Many transit experts interviewed for this story insisted it is unrealistic and dangerous to negotiate safety rules as part of a labor contract. But what might be unrealistic and dangerous elsewhere is standard operating practice in San Francisco, where the politically powerful Transit Workers Union Local 250A is a major force in city elections, and driver hiring, disciplinary, and safety policies have been part of the Muni collective bargaining agreement for as long, it seems, as anyone can remember.

At 4:40 p.m. on April 16, 1998, Wilhelmina Antoinette McGriger drove the 38 Geary bus toward Ocean Beach. McGriger had racked up 12 accidents in a little over four years as a Muni driver. Four of these accidents were on the record as her fault, or "avoidable."

As she cruised down Geary Boulevard, McGriger stopped to let a passenger off at 33rd Avenue.
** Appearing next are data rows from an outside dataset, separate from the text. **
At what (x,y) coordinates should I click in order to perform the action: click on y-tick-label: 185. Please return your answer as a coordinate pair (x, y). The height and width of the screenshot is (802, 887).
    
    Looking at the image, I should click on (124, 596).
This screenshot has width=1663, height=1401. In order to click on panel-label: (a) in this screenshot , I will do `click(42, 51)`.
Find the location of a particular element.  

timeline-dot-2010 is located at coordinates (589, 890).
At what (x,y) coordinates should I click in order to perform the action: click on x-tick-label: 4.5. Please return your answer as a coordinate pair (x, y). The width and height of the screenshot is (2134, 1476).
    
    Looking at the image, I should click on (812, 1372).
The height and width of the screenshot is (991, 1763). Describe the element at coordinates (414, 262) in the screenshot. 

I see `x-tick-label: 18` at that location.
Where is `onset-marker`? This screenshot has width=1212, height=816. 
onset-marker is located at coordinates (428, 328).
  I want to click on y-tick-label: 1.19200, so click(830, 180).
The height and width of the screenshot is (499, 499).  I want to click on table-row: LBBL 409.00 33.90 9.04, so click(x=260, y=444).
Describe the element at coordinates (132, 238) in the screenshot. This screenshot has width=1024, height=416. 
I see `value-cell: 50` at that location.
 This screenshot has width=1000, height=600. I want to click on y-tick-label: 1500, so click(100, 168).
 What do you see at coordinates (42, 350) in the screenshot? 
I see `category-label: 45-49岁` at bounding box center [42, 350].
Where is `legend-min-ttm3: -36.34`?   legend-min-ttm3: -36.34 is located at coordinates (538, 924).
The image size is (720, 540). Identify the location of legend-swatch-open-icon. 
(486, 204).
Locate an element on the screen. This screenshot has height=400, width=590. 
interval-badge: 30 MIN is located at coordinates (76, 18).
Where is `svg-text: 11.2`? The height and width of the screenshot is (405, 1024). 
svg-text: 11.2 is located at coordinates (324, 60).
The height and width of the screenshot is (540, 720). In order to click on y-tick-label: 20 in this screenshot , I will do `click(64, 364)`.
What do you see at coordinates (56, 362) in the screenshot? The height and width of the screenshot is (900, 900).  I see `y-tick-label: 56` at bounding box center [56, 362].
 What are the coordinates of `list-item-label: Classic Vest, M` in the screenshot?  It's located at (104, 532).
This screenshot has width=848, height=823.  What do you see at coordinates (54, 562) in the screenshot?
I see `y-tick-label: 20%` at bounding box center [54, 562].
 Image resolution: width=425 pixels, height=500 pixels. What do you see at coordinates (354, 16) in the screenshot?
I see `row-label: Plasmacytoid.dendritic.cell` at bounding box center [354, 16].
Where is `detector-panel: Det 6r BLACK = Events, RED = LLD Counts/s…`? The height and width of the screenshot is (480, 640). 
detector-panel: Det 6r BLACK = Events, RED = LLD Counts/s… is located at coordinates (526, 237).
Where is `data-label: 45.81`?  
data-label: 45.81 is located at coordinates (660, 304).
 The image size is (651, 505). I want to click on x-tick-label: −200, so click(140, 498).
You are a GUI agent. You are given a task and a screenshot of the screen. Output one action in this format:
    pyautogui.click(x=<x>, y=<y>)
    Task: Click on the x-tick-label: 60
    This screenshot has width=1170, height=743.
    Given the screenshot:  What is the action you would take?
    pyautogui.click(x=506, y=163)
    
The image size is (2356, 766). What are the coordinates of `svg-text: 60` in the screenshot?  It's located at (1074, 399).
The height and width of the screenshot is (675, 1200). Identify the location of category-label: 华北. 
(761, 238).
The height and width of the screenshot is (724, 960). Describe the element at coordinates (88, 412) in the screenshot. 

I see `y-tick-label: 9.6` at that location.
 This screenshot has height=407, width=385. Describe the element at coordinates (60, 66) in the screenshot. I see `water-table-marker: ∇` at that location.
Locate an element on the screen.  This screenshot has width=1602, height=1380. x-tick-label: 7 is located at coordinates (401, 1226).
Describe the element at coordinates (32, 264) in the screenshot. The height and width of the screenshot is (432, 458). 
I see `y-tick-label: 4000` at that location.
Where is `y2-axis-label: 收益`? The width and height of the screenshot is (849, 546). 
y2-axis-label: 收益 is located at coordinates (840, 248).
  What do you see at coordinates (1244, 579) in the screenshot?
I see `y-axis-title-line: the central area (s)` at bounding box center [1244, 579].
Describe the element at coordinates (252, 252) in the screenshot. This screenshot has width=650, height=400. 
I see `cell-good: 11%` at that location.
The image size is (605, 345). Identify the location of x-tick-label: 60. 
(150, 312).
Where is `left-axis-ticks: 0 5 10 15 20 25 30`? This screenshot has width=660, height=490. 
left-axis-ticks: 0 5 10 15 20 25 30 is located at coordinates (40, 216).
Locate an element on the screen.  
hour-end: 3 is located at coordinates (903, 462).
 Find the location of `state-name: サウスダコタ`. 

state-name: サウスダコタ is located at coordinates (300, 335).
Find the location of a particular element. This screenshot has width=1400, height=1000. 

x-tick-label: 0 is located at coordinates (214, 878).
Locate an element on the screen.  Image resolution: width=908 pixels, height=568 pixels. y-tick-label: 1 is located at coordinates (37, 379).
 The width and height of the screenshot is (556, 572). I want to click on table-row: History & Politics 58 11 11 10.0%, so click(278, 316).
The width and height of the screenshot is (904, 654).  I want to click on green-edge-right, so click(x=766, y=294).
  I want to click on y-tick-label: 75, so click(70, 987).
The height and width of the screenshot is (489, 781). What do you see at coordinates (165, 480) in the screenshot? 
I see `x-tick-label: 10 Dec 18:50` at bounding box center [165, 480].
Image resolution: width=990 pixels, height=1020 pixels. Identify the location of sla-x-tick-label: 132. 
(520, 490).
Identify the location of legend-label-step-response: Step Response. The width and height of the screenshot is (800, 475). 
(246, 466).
She then turned right onto 33rd, heard a thump, then a scream. She got out of the bus and saw a woman lying under the coach. She called Muni dispatch and reported, "A female pedestrian made contact with the bus, causing injuries to herself."

A few hours later, a senior investigator from the City Attorney's Office interviewed McGriger. She denied having a record of accidents and said she did not know that the victim, Janice Racek, was in the crosswalk when she drove through it.

Racek, 47, had just been to the movies. She suffered from muscular dystrophy, kidney disease, diabetes, and hypertension, and, to cap it all, had survived a heart transplant. She lived with her husband, Wayne, an automobile mechanic, in a small apartment in the Richmond District.

According to city investigators, Racek started across the street in front of the bus, walking with the green light and inside the crosswalk. McGriger's bus hit her on her left side, crushing her feet as she fell. Two men who had been traveling on the bus tried to comfort Racek. She was "curled up like a fetus," said Mark Sutton, one of the witnesses. She was moaning, "I don't want to die, I don't want to die," he said.

"Me and Howard [the other witness] are the only two that ran out there," Sutton told an investigator charged with assessing potential liability to the city. "Howard's been in Vietnam, and all I could do was console him. It was all I could do not to look at, it was as, it, it was hamburger."

Racek's almost-severed feet were amputated by doctors at General Hospital. She lost personal independence and was repeatedly rehospitalized over the next few months. Six months after the accident, she was institutionalized for psychiatric care because she had become unable to cope with the dimension of her tragedy, according to court records.

Racek's attorney, Walter Walker, had the accident re-enacted a few weeks after it occurred. Experts for the plaintiff determined that McGriger must have looked left, while turning right. The only reasonable alternative to that theory, says Walker, is that she deliberately ran over Racek. McGriger did not respond to repeated telephone calls seeking comment.